Numa iniciativa da sociedade civil, encabeçada por Cláudia Reis e Sérgio Rodrigues, com curadoria do escritor Richard Zimler, “Insubmissos” é-nos apresentada como uma “exposição de arte bruta”. Terá sido este o aspecto que mais despertou o meu interesse, fazendo com que desenvolvesse todos os esforços no sentido de poder visitá-la. Tal como Zimler, também eu nutro um enorme fascínio por esta forma de arte, sendo a Colecção Treger / Saint Silvestre, em depósito no Centro de Arte Oliva, em S. João da Madeira, uma referência maior. Aquilo que vi fez com que uma enorme dúvida se instalasse em torno do que pode ser considerado, ou não, arte bruta.

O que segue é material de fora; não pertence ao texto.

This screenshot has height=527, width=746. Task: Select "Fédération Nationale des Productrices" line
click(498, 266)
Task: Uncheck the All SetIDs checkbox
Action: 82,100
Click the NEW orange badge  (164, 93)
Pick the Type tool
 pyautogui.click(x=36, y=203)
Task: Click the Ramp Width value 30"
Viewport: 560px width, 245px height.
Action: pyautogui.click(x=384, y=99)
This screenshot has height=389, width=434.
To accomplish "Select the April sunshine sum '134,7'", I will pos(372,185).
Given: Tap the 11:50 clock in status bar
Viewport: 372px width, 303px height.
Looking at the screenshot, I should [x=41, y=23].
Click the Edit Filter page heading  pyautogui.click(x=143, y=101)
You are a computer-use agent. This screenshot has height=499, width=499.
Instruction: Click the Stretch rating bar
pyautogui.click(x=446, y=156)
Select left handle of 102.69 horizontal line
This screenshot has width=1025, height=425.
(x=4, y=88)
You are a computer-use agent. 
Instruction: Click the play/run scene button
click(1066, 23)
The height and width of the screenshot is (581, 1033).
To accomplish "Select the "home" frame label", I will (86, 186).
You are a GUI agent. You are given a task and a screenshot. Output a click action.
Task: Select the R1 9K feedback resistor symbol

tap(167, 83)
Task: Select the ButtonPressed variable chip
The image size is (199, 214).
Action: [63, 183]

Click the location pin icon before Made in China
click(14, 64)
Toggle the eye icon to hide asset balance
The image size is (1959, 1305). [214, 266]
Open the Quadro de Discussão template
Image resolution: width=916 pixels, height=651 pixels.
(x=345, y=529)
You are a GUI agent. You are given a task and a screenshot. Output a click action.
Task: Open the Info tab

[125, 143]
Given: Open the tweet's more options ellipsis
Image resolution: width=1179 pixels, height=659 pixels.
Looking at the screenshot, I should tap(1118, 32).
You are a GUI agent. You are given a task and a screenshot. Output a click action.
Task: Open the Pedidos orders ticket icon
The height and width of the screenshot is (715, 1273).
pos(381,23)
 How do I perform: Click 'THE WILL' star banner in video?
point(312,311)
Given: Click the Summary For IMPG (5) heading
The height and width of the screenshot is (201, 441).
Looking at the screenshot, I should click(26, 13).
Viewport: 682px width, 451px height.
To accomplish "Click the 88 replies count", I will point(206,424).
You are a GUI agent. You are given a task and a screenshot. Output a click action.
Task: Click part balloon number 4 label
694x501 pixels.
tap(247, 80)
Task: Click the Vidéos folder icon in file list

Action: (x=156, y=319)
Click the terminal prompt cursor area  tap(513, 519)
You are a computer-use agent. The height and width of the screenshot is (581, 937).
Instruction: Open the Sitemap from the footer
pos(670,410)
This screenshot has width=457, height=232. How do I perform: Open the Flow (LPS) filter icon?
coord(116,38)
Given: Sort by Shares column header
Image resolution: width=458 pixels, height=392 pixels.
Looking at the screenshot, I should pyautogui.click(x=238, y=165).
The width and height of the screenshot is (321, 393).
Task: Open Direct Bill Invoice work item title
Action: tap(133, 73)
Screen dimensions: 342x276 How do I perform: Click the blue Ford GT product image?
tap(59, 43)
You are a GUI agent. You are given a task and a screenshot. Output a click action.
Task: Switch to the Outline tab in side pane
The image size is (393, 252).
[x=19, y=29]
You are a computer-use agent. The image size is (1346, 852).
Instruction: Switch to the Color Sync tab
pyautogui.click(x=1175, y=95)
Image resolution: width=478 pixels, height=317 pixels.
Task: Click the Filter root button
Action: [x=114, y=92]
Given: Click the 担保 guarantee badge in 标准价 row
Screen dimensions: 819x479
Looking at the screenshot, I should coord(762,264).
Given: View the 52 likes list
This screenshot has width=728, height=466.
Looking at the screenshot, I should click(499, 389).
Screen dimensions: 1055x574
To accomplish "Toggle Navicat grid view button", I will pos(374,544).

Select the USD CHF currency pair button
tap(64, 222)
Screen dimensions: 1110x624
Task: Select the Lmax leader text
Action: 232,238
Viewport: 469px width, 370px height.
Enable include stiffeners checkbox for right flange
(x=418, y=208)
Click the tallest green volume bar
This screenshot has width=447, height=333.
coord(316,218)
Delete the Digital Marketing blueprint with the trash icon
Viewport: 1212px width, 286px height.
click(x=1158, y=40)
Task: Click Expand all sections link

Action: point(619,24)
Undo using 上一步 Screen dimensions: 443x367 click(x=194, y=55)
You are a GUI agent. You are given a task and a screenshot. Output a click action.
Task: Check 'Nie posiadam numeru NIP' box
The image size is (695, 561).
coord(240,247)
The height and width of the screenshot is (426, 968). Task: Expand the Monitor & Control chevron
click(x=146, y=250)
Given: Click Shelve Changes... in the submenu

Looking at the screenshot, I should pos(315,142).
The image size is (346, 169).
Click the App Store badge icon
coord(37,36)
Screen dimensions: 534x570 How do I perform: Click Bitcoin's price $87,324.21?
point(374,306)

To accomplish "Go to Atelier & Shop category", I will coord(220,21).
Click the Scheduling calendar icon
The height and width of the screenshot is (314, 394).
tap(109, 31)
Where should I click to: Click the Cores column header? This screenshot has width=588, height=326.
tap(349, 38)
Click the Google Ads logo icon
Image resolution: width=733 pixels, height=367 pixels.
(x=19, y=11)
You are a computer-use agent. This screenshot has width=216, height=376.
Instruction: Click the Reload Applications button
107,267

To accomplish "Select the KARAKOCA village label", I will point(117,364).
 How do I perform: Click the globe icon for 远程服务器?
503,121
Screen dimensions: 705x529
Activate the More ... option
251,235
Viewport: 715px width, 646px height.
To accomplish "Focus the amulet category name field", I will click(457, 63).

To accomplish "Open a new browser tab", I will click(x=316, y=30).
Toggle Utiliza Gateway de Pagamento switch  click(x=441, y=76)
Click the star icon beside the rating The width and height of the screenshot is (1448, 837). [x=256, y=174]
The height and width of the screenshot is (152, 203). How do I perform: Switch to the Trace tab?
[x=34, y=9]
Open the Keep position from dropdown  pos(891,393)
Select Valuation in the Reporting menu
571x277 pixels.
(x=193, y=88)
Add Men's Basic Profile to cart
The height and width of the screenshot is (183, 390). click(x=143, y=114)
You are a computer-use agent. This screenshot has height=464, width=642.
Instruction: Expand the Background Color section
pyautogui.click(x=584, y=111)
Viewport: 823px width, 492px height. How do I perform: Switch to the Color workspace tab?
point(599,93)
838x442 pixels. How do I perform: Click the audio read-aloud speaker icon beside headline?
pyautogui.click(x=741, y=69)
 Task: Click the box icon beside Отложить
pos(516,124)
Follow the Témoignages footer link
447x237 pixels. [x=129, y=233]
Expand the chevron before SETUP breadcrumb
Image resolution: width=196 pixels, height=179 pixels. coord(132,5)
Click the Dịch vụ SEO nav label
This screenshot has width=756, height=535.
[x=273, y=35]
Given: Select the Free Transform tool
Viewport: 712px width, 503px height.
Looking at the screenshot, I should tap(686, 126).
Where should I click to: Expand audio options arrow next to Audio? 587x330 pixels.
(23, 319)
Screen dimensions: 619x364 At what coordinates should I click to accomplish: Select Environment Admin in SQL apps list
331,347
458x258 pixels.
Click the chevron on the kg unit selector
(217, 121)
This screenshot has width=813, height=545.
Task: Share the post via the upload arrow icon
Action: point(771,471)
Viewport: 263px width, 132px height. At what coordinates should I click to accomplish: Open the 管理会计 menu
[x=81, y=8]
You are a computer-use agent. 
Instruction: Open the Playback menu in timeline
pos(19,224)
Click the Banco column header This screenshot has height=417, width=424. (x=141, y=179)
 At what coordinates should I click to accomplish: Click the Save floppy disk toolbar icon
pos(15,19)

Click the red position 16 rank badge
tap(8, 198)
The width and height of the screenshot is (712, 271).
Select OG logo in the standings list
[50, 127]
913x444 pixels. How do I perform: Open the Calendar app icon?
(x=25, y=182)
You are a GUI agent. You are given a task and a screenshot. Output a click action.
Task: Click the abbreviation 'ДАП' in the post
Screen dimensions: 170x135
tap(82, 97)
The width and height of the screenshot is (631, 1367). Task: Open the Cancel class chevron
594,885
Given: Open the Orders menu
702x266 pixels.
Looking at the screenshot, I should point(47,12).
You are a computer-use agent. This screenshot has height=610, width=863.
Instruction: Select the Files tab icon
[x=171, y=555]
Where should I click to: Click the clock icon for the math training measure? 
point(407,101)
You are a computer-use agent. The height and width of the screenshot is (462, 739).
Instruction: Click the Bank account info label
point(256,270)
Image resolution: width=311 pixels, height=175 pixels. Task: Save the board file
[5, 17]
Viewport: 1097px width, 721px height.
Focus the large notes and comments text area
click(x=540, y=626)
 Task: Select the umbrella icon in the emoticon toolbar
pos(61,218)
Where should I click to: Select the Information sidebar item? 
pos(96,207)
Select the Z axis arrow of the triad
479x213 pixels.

O facto de o artista estar diagnosticado com uma doença mental e, eventualmente, institucionalizado, faz com que a sua arte mereça automaticamente a classificação de arte bruta? Até que ponto a terapia ocupacional ou os trabalhos manuais constituem trabalho artístico? As mesmíssimas peças, criadas por alguém dito “normal”, seriam valorizadas como arte? E afinal o que é isso de “normalidade”, quando é da mente e dos seus eventuais transtornos que falamos?
Questões à parte, cuja discussão resultaria, muito provavelmente, estéril, importa sublinhar a qualidade de alguns dos trabalhos expostos, em qualquer dos casos reflexo das suas vidas interiores. Recuperando as palavras de Zimler na folha de sala, são “admiráveis e invulgares trabalhos”, esperando-se que possam contribuir “para a compreensão de que as pessoas com doenças mentais podem ser tão talentosas e imaginativas quanto o resto da população e merecem todas as oportunidades de exprimir as suas potencialidades criativas e conseguir uma vida realizada”. Se outra virtude não tivesse, esta exposição ajuda-nos a lembrar que “as pessoas que sofrem com doenças mentais tradicionalmente tiveram que lutar para simplesmente ganhar os direitos e benefícios que o resto de nós geralmente toma como garantidos, incluindo o direito à educação e o acesso a cuidados médicos adequados.” O título “Insubmissos” é, assim, uma “homenagem à sua corajosa luta”.